The study had limitations common to all observational studies in that the choice of intervention is established by the treating physician. Graft source might be governed by complex criteria for selection of patients. Although all major known risk factors (age, race, disease status, leukemia type) were adjusted for, only a randomized trial could exclude a potentially confounding effect of selection bias.

"Our findings support the need for greater investment in cord blood and large-scale banking to increase HLA diversity," the researchers said.

However, Dr. Wagner and his colleagues said, "in the absence of a randomized trial, we cannot definitively state the relative efficacy of bone-marrow and cord-blood grafts, but the data support the use of cord-blood grafts in children with acute leukemia.

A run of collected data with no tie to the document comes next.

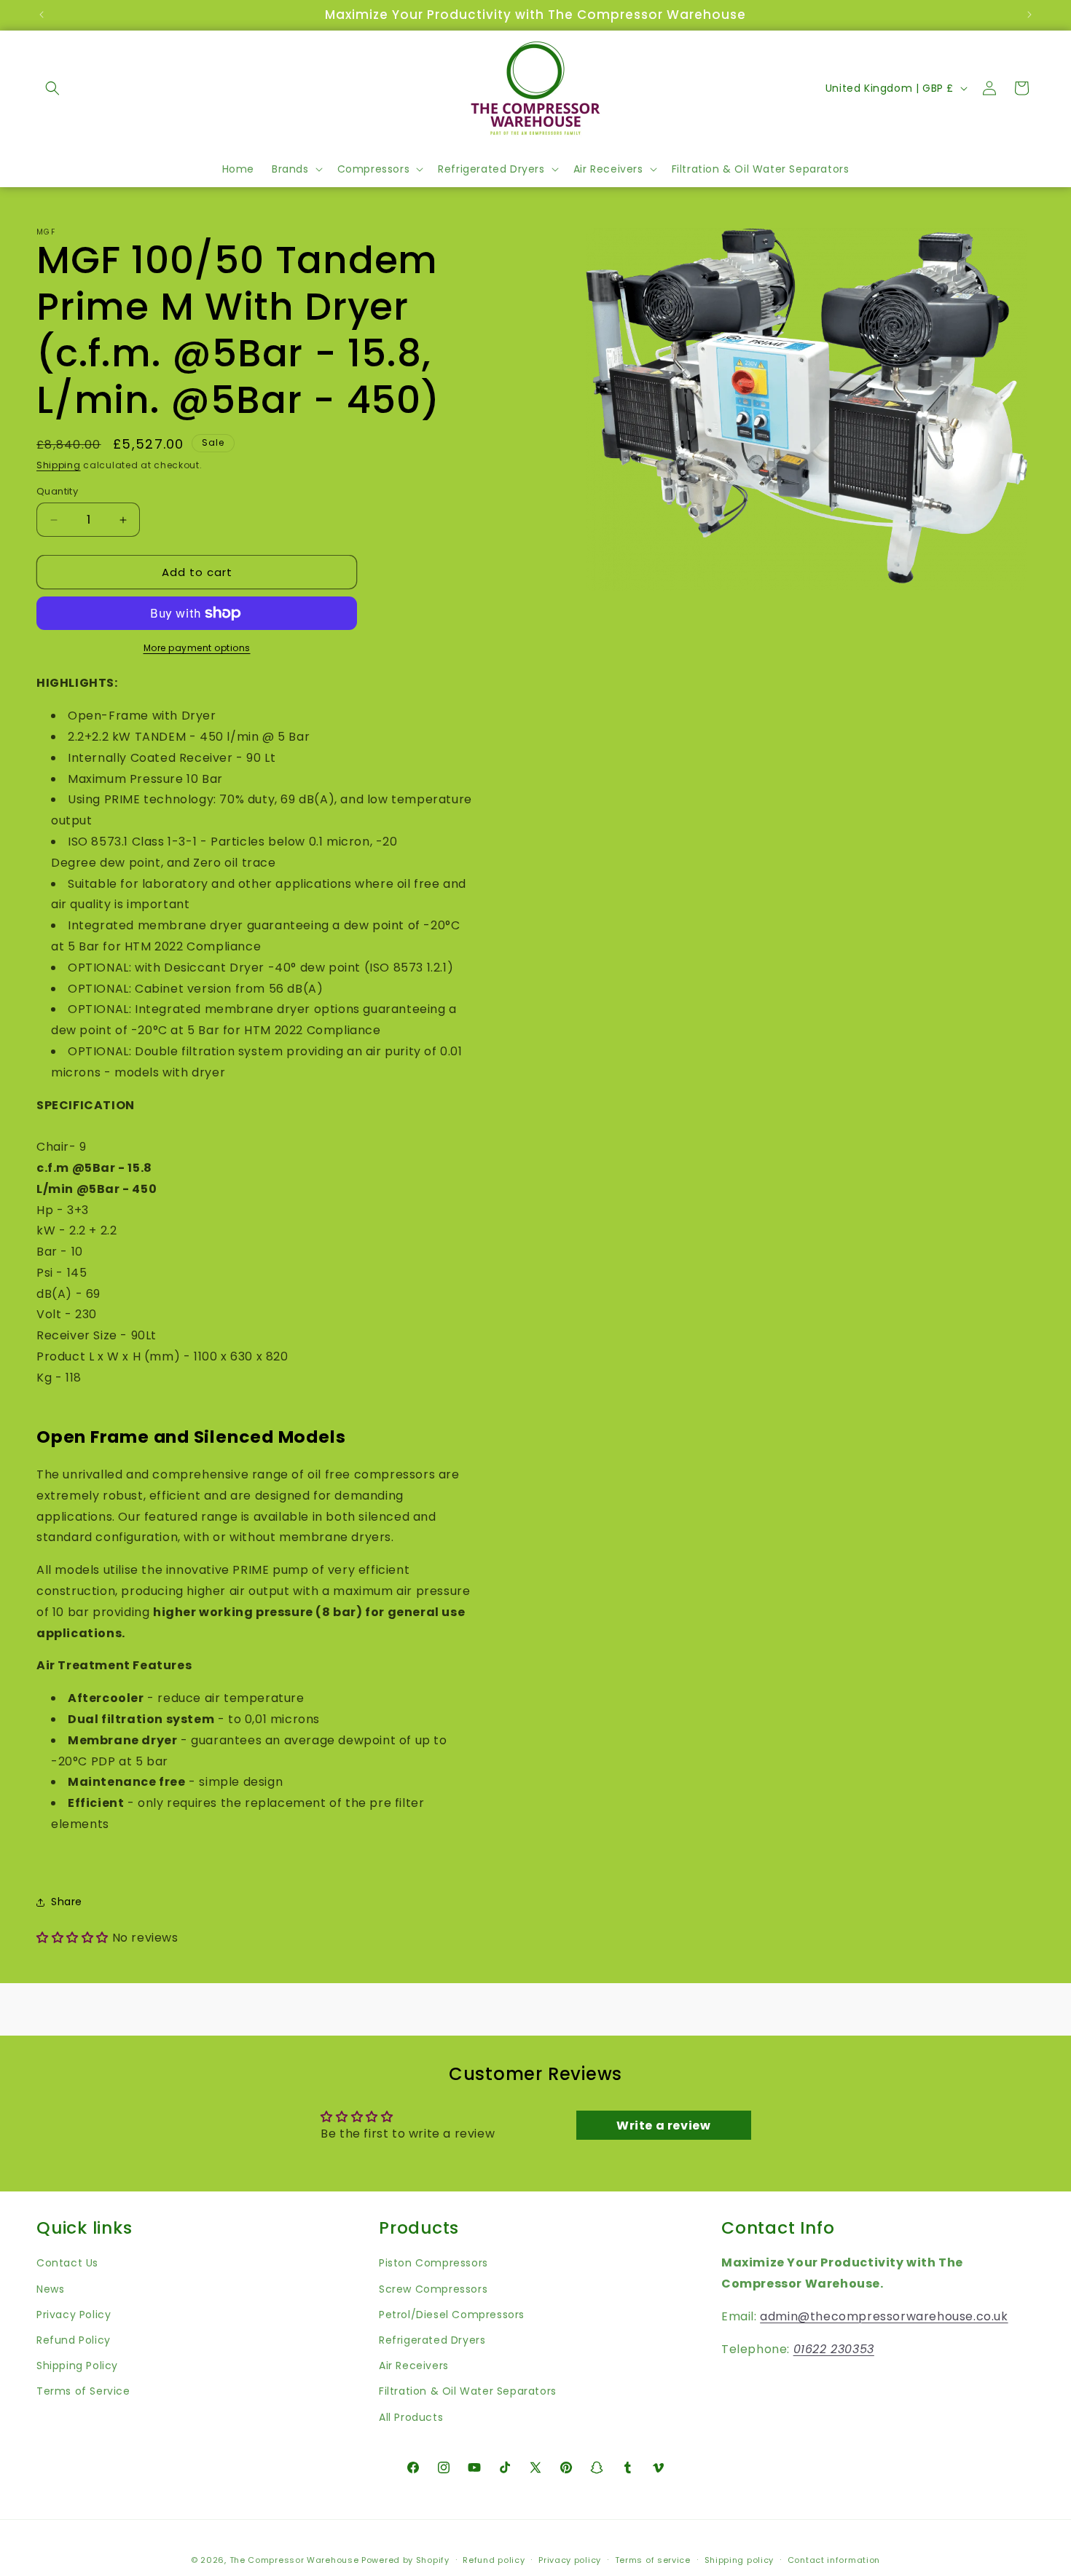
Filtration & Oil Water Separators (468, 2391)
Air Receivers (414, 2365)
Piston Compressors (433, 2263)
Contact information (834, 2560)
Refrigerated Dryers (432, 2340)
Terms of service (653, 2560)
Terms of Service (83, 2391)
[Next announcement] (1029, 14)
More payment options (197, 648)
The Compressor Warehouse (294, 2560)
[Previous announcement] (42, 14)
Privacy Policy (73, 2314)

In an accompanying comment, Vanderson Rocha, M.D., and Eliane Gluckman, M.D., of Hpital Saint Louis in Paris, said umbilical cord blood has made allogeneic hemopoietic stem-cell transplantation available to patients who do not have an HLA-identical sibling or an unrelated donor.

Compared with allogeneic bone marrow or mobilized stem cells from peripheral blood of unrelated donors, umbilical cord blood has substantial logistic and clinical advantages, such as much faster availability of banked cryopreserved umbilical cord blood units (within two weeks after starting search), and extension of the donor pool because of the tolerance of one or two in six HLA mismatches, the editorialists said.

Cell dose should be increased with the number of HLA mismatches, they said. In the near future, cell dose should not be regarded as a limiting factor for cord blood grafts because of encouraging results of double cord-blood transplantations and other improvements.

However, they added better HLA matching will only be possible by increasing the cord-blood inventory and the quality of cord-blood banked units.

The comment writers had no financial disclosures to report.